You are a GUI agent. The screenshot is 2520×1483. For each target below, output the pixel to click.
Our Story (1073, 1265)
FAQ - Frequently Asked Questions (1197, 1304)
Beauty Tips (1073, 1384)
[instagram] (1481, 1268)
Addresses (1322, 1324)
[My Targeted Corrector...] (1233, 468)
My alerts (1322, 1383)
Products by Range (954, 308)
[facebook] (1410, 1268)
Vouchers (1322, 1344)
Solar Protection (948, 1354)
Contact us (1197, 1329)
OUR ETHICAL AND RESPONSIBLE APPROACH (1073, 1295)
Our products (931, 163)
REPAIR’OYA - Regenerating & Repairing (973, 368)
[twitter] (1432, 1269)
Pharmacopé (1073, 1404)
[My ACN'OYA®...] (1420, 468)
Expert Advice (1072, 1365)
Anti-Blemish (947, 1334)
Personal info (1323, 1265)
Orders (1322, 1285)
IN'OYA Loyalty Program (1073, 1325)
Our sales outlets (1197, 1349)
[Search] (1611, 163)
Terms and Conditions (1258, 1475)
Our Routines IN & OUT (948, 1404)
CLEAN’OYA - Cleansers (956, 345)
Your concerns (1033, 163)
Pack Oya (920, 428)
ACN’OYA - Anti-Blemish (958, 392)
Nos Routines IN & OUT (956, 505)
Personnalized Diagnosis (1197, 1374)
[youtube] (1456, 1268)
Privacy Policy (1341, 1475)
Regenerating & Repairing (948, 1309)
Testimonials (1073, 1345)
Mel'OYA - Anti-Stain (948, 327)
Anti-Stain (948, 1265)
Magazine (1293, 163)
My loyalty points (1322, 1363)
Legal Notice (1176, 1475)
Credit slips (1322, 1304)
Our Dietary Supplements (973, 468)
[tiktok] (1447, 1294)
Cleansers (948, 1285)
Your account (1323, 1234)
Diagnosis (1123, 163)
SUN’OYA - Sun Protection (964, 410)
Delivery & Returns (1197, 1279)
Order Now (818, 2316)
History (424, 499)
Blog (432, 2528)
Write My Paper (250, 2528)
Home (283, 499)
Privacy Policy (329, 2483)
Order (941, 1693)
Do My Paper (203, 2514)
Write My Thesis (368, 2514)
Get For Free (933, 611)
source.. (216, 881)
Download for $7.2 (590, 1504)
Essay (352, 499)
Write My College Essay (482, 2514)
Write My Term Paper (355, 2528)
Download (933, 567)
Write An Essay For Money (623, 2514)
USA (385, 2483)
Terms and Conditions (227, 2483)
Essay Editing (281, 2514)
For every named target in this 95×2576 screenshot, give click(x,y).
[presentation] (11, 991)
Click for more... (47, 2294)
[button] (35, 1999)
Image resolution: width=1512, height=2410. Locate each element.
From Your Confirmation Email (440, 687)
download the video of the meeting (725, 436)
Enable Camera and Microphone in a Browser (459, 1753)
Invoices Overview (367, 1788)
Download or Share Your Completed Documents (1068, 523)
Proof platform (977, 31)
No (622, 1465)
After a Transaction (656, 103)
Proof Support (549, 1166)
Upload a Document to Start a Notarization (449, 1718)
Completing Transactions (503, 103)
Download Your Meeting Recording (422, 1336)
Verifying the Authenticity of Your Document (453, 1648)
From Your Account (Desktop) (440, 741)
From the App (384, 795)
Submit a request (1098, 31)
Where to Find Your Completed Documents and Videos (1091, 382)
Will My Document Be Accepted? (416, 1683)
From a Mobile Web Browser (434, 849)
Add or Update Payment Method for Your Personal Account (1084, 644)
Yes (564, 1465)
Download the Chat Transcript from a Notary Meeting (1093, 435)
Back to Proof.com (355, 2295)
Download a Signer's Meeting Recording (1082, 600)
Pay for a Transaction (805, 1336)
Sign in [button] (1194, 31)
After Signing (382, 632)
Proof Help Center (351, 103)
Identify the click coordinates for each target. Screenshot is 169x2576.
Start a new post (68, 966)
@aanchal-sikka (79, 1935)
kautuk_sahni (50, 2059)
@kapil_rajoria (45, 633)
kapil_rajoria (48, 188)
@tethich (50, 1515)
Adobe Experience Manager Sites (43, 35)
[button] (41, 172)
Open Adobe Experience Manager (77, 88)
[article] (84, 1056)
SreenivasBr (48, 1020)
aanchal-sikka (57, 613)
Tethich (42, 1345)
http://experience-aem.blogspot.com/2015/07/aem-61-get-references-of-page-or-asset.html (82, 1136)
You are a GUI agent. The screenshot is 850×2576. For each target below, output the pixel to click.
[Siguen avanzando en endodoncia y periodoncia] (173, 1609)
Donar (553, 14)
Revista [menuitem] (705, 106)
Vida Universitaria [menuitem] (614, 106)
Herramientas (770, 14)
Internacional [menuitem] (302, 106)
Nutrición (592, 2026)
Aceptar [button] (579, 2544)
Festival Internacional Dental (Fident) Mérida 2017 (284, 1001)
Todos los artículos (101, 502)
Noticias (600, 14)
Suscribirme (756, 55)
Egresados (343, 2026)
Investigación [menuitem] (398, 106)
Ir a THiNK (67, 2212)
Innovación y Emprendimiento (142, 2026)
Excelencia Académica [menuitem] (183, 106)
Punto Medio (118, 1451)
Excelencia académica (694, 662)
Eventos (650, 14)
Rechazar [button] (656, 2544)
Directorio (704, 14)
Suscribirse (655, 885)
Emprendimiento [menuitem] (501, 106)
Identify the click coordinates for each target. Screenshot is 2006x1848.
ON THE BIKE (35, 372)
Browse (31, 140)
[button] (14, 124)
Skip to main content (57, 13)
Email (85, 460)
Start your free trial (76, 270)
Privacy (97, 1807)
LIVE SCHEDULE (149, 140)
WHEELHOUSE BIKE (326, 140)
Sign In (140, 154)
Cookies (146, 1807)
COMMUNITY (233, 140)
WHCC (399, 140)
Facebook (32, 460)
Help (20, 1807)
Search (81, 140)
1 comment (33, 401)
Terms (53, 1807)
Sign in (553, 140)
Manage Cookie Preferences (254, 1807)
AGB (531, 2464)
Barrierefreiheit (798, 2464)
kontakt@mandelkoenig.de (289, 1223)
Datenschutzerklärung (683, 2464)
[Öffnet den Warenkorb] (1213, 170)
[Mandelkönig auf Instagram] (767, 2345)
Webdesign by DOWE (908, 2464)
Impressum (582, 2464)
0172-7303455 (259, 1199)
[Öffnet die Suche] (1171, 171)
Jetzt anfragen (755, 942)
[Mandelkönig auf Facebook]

(Task requirements)
Write the records out precisely, omitting nothing.

(Your solution)
You are a GUI agent. The screenshot is 2520×1483. For each target below, output the pixel to click.
Our Story (1073, 1265)
FAQ - Frequently Asked Questions (1197, 1304)
Beauty Tips (1073, 1384)
[instagram] (1481, 1268)
Addresses (1322, 1324)
[My Targeted Corrector...] (1233, 468)
My alerts (1322, 1383)
Products by Range (954, 308)
[facebook] (1410, 1268)
Vouchers (1322, 1344)
Solar Protection (948, 1354)
Contact us (1197, 1329)
OUR ETHICAL AND RESPONSIBLE APPROACH (1073, 1295)
Our products (931, 163)
REPAIR’OYA - Regenerating & Repairing (973, 368)
[twitter] (1432, 1269)
Pharmacopé (1073, 1404)
[My ACN'OYA®...] (1420, 468)
Expert Advice (1072, 1365)
Anti-Blemish (947, 1334)
Personal info (1323, 1265)
Orders (1322, 1285)
IN'OYA Loyalty Program (1073, 1325)
Our sales outlets (1197, 1349)
[Search] (1611, 163)
Terms and Conditions (1258, 1475)
Our Routines IN & OUT (948, 1404)
CLEAN’OYA - Cleansers (956, 345)
Your concerns (1033, 163)
Pack Oya (920, 428)
ACN’OYA - Anti-Blemish (958, 392)
Nos Routines IN & OUT (956, 505)
Personnalized Diagnosis (1197, 1374)
[youtube] (1456, 1268)
Privacy Policy (1341, 1475)
Regenerating & Repairing (948, 1309)
Testimonials (1073, 1345)
Mel'OYA - Anti-Stain (948, 327)
Anti-Stain (948, 1265)
Magazine (1293, 163)
My loyalty points (1322, 1363)
Legal Notice (1176, 1475)
Credit slips (1322, 1304)
Our Dietary Supplements (973, 468)
[tiktok] (1447, 1294)
Cleansers (948, 1285)
Your account (1323, 1234)
Diagnosis (1123, 163)
SUN’OYA - Sun Protection (964, 410)
Delivery & Returns (1197, 1279)
Order Now (818, 2316)
History (424, 499)
Blog (432, 2528)
Write My Paper (250, 2528)
Home (283, 499)
Privacy Policy (329, 2483)
Order (941, 1693)
Do My Paper (203, 2514)
Write My Thesis (368, 2514)
Get For Free (933, 611)
source.. (216, 881)
Download for $7.2 (590, 1504)
Essay (352, 499)
Write My College Essay (482, 2514)
Write My Term Paper (355, 2528)
Download (933, 567)
Write An Essay For Money (623, 2514)
USA (385, 2483)
Terms and Conditions (227, 2483)
Essay Editing (281, 2514)
For every named target in this 95×2576 screenshot, give click(x,y).
[presentation] (11, 991)
Click for more... (47, 2294)
[button] (35, 1999)
Image resolution: width=1512, height=2410. Locate each element.
From Your Confirmation Email (440, 687)
download the video of the meeting (725, 436)
Enable Camera and Microphone in a Browser (459, 1753)
Invoices Overview (367, 1788)
Download or Share Your Completed Documents (1068, 523)
Proof platform (977, 31)
No (622, 1465)
After a Transaction (656, 103)
Proof Support (549, 1166)
Upload a Document to Start a Notarization (449, 1718)
Completing Transactions (503, 103)
Download Your Meeting Recording (422, 1336)
Verifying the Authenticity of Your Document (453, 1648)
From Your Account (Desktop) (440, 741)
From the App (384, 795)
Submit a request (1098, 31)
Where to Find Your Completed Documents and Videos (1091, 382)
Will My Document Be Accepted? (416, 1683)
From a Mobile Web Browser (434, 849)
Add or Update Payment Method for Your Personal Account (1084, 644)
Yes (564, 1465)
Download the Chat Transcript from a Notary Meeting (1093, 435)
Back to Proof.com (355, 2295)
Download a Signer's Meeting Recording (1082, 600)
Pay for a Transaction (805, 1336)
Sign in [button] (1194, 31)
After Signing (382, 632)
Proof Help Center (351, 103)
Identify the click coordinates for each target. Screenshot is 169x2576.
Start a new post (68, 966)
@aanchal-sikka (79, 1935)
kautuk_sahni (50, 2059)
@kapil_rajoria (45, 633)
kapil_rajoria (48, 188)
@tethich (50, 1515)
Adobe Experience Manager Sites (43, 35)
[button] (41, 172)
Open Adobe Experience Manager (77, 88)
[article] (84, 1056)
SreenivasBr (48, 1020)
aanchal-sikka (57, 613)
Tethich (42, 1345)
http://experience-aem.blogspot.com/2015/07/aem-61-get-references-of-page-or-asset.html (82, 1136)
You are a GUI agent. The screenshot is 850×2576. For each target below, output the pixel to click.
[Siguen avanzando en endodoncia y periodoncia] (173, 1609)
Donar (553, 14)
Revista [menuitem] (705, 106)
Vida Universitaria [menuitem] (614, 106)
Herramientas (770, 14)
Internacional [menuitem] (302, 106)
Nutrición (592, 2026)
Aceptar [button] (579, 2544)
Festival Internacional Dental (Fident) Mérida 2017 (284, 1001)
Todos los artículos (101, 502)
Noticias (600, 14)
Suscribirme (756, 55)
Egresados (343, 2026)
Investigación [menuitem] (398, 106)
Ir a THiNK (67, 2212)
Innovación y Emprendimiento (142, 2026)
Excelencia Académica [menuitem] (183, 106)
Punto Medio (118, 1451)
Excelencia académica (694, 662)
Eventos (650, 14)
Rechazar [button] (656, 2544)
Directorio (704, 14)
Suscribirse (655, 885)
Emprendimiento [menuitem] (501, 106)
Identify the click coordinates for each target. Screenshot is 2006x1848.
ON THE BIKE (35, 372)
Browse (31, 140)
[button] (14, 124)
Skip to main content (57, 13)
Email (85, 460)
Start your free trial (76, 270)
Privacy (97, 1807)
LIVE SCHEDULE (149, 140)
WHEELHOUSE BIKE (326, 140)
Sign In (140, 154)
Cookies (146, 1807)
COMMUNITY (233, 140)
WHCC (399, 140)
Facebook (32, 460)
Help (20, 1807)
Search (81, 140)
1 comment (33, 401)
Terms (53, 1807)
Sign in (553, 140)
Manage Cookie Preferences (254, 1807)
AGB (531, 2464)
Barrierefreiheit (798, 2464)
kontakt@mandelkoenig.de (289, 1223)
Datenschutzerklärung (683, 2464)
[Öffnet den Warenkorb] (1213, 170)
[Mandelkönig auf Instagram] (767, 2345)
Webdesign by DOWE (908, 2464)
Impressum (582, 2464)
0172-7303455 (259, 1199)
[Öffnet die Suche] (1171, 171)
Jetzt anfragen (755, 942)
[Mandelkönig auf Facebook]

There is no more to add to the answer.